- **Work required**: Exact reproduction required: the lines below from the line with "Where should I click to: Fork" to the line with "Click the Rename icon in the context menu", both ends included, and no others.

- **Supplied data**:
◆ ◆ ◆
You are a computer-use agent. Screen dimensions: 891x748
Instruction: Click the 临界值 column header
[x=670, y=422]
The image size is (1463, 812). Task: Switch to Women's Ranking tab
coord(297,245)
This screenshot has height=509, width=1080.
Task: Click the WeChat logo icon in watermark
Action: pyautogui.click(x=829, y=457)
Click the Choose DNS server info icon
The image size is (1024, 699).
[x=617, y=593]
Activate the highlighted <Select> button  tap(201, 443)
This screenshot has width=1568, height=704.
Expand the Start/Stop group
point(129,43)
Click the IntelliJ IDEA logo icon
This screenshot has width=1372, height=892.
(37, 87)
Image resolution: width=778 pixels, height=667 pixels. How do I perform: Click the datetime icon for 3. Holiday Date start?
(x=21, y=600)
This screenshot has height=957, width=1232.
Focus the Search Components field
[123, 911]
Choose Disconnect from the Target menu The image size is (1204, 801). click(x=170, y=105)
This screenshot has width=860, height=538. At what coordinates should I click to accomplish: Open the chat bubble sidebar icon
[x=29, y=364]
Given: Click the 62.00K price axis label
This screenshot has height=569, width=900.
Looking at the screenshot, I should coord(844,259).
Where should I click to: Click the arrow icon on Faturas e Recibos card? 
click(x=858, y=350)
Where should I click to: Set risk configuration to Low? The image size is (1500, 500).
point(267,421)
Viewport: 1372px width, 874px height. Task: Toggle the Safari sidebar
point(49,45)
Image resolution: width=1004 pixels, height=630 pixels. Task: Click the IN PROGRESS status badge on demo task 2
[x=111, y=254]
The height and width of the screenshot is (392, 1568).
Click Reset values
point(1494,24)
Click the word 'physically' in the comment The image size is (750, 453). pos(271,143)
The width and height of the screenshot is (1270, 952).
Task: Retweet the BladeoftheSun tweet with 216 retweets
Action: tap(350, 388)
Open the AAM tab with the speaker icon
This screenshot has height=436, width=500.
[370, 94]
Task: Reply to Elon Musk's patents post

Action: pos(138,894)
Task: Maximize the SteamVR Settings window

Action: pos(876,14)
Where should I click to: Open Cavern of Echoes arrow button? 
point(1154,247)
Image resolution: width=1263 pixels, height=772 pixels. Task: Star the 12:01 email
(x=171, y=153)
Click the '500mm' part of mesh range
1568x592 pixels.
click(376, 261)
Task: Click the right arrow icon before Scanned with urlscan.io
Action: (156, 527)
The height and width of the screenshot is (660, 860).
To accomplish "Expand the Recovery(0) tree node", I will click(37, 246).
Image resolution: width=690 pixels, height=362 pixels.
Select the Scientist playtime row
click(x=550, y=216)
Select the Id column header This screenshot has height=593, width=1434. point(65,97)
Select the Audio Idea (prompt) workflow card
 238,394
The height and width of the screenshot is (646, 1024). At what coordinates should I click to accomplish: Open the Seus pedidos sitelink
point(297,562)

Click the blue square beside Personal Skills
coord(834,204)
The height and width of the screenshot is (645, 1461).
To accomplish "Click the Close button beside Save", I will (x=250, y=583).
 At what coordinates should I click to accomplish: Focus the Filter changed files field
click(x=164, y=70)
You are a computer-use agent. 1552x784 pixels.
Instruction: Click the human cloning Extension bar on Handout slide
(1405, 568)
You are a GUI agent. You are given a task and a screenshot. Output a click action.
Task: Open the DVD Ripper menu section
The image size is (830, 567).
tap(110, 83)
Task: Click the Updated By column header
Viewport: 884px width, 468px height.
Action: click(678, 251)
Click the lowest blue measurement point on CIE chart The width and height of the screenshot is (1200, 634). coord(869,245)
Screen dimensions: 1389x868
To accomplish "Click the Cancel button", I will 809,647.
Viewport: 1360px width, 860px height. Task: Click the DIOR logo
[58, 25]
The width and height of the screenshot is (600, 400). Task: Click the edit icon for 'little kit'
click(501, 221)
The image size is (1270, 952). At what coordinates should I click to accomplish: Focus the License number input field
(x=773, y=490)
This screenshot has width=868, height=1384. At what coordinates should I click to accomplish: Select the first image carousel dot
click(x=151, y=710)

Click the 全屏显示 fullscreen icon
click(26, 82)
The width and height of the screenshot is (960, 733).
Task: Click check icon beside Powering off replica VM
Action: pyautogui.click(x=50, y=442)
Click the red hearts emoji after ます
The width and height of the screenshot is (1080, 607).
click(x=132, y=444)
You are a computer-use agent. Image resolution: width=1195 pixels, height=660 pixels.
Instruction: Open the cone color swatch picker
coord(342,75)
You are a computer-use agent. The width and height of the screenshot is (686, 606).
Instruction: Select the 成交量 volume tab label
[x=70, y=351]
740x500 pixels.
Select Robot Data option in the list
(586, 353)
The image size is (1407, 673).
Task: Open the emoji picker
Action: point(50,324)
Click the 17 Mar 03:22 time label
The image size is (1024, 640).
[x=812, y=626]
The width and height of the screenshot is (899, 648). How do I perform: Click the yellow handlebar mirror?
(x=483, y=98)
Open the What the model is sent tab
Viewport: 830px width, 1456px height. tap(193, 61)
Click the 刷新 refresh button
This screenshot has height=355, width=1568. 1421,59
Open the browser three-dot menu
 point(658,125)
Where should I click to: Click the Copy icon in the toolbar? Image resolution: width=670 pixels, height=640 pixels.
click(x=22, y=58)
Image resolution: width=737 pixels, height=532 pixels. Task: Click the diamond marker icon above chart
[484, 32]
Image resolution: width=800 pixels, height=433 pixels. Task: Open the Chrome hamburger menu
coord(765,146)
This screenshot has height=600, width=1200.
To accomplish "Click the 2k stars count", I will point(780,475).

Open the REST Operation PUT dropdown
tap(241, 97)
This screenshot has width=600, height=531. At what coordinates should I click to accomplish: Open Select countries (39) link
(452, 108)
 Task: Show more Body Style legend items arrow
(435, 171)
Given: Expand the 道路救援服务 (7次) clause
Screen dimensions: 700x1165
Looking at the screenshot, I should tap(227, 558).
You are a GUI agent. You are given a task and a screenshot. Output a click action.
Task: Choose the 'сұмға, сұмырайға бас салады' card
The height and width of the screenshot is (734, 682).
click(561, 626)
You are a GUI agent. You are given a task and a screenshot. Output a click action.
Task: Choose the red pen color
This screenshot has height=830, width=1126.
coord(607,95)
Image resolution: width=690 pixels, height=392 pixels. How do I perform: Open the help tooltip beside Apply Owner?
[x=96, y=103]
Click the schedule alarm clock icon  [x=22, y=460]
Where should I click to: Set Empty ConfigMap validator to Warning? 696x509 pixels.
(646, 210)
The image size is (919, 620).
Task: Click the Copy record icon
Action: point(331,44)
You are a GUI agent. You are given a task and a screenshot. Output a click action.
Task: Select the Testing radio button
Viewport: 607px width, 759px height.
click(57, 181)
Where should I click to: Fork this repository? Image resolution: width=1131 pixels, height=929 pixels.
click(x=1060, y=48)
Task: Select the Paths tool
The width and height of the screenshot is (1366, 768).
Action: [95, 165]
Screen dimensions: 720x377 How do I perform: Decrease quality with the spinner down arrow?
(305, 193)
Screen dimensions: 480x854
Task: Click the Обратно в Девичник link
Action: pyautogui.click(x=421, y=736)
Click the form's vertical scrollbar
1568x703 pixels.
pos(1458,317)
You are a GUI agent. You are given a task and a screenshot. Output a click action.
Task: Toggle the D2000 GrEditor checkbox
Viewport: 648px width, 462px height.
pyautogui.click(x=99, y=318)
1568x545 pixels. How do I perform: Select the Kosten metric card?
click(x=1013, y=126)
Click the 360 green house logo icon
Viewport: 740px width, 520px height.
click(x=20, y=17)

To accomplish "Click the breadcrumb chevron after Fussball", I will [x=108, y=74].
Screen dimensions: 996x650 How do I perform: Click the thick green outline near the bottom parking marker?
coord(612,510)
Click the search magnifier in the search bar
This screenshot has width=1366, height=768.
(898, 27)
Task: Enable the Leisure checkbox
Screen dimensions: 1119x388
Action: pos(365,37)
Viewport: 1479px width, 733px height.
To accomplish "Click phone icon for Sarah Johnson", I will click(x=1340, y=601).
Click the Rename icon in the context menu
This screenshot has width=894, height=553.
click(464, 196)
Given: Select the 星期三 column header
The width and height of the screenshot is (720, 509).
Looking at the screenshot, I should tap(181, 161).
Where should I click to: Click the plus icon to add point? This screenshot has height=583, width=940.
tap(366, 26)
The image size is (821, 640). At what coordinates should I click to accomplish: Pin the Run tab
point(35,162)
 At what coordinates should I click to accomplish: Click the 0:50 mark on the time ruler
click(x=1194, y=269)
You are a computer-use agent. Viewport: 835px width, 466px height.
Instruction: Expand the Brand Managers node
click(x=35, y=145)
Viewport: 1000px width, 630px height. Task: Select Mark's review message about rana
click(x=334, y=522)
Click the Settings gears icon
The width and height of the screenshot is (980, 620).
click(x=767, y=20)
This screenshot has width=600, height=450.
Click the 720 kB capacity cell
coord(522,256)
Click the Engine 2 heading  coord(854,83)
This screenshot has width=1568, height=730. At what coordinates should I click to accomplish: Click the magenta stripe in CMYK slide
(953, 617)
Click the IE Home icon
◆ ◆ ◆
- **Result of this exercise**:
Where should I click to: Fork this repository? Image resolution: width=1131 pixels, height=929 pixels.
click(x=1060, y=48)
Task: Select the Paths tool
The width and height of the screenshot is (1366, 768).
Action: [95, 165]
Screen dimensions: 720x377 How do I perform: Decrease quality with the spinner down arrow?
(305, 193)
Screen dimensions: 480x854
Task: Click the Обратно в Девичник link
Action: pyautogui.click(x=421, y=736)
Click the form's vertical scrollbar
1568x703 pixels.
pos(1458,317)
You are a GUI agent. You are given a task and a screenshot. Output a click action.
Task: Toggle the D2000 GrEditor checkbox
Viewport: 648px width, 462px height.
pyautogui.click(x=99, y=318)
1568x545 pixels. How do I perform: Select the Kosten metric card?
click(x=1013, y=126)
Click the 360 green house logo icon
Viewport: 740px width, 520px height.
click(x=20, y=17)

To accomplish "Click the breadcrumb chevron after Fussball", I will [x=108, y=74].
Screen dimensions: 996x650 How do I perform: Click the thick green outline near the bottom parking marker?
coord(612,510)
Click the search magnifier in the search bar
This screenshot has width=1366, height=768.
(898, 27)
Task: Enable the Leisure checkbox
Screen dimensions: 1119x388
Action: pos(365,37)
Viewport: 1479px width, 733px height.
To accomplish "Click phone icon for Sarah Johnson", I will click(x=1340, y=601).
Click the Rename icon in the context menu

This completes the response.